Colorblinded wrote in post #18356097
I'm curious, what are you hoping to accomplish by aggressively interrogating OP here?
He was pretty clear in his messages that the mounting likely failed, causing the display to drop. Even if this is a one off (I'm not spending my time searching for other cases), he's not hurting anyone with this thread.
There are plenty of possibilities here though. Does your garage experience broad temperature swings? I'm sure the monitor has a rated operating temp range and excessive temperature swings could brittle the plastic, along with UV exposure if it has ever been subjected to much of that. Similarly, if it ever got splashed/sprayed with certain chemicals often kept in a garage, that could weaken the plastic too.
Actually the OP stated that the plastic failed, not the mount.
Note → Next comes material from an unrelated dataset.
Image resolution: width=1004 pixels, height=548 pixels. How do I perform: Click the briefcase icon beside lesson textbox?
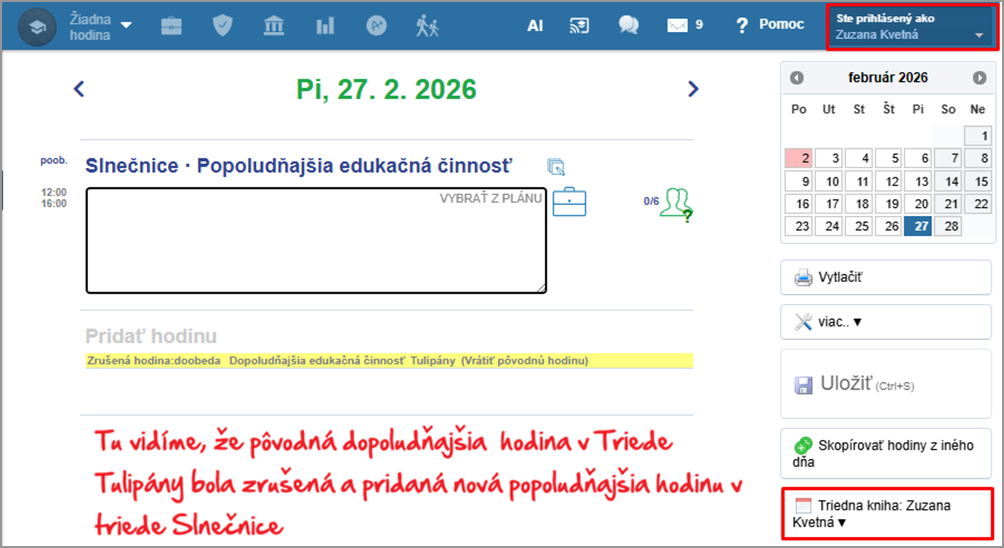[x=569, y=202]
cicopo wrote in post #18345599
My 2209 fell off it's mount when the case sort of crumbled due (a guess) to aging plastic. So perhaps we need to address "ageing plastic." I'm having issue with the desire of the OP to cast fault on Dell, when by all indications of others that have posted to this thread there is no history of this monitor having consumer issues not does a web search indicate any further issues with this model monitor.
cicopo wrote in post #18348714
I have reported this to Dell but don't think they took it seriously.]
I'm a mechanical engineer, one trained in failure analysis, and perhaps I like to do a proper study prior to placing blame. There are many potential causes, one being a resonance in the mount that causes vibration that fatigues the plastic. But without further examination, and in the instance of only this one reported failure, I would suspect that if a resonance induced vibration is the cause, then it is something the OP has done. Otherwise others would have reported the issue, which at present still remains a sample size of one.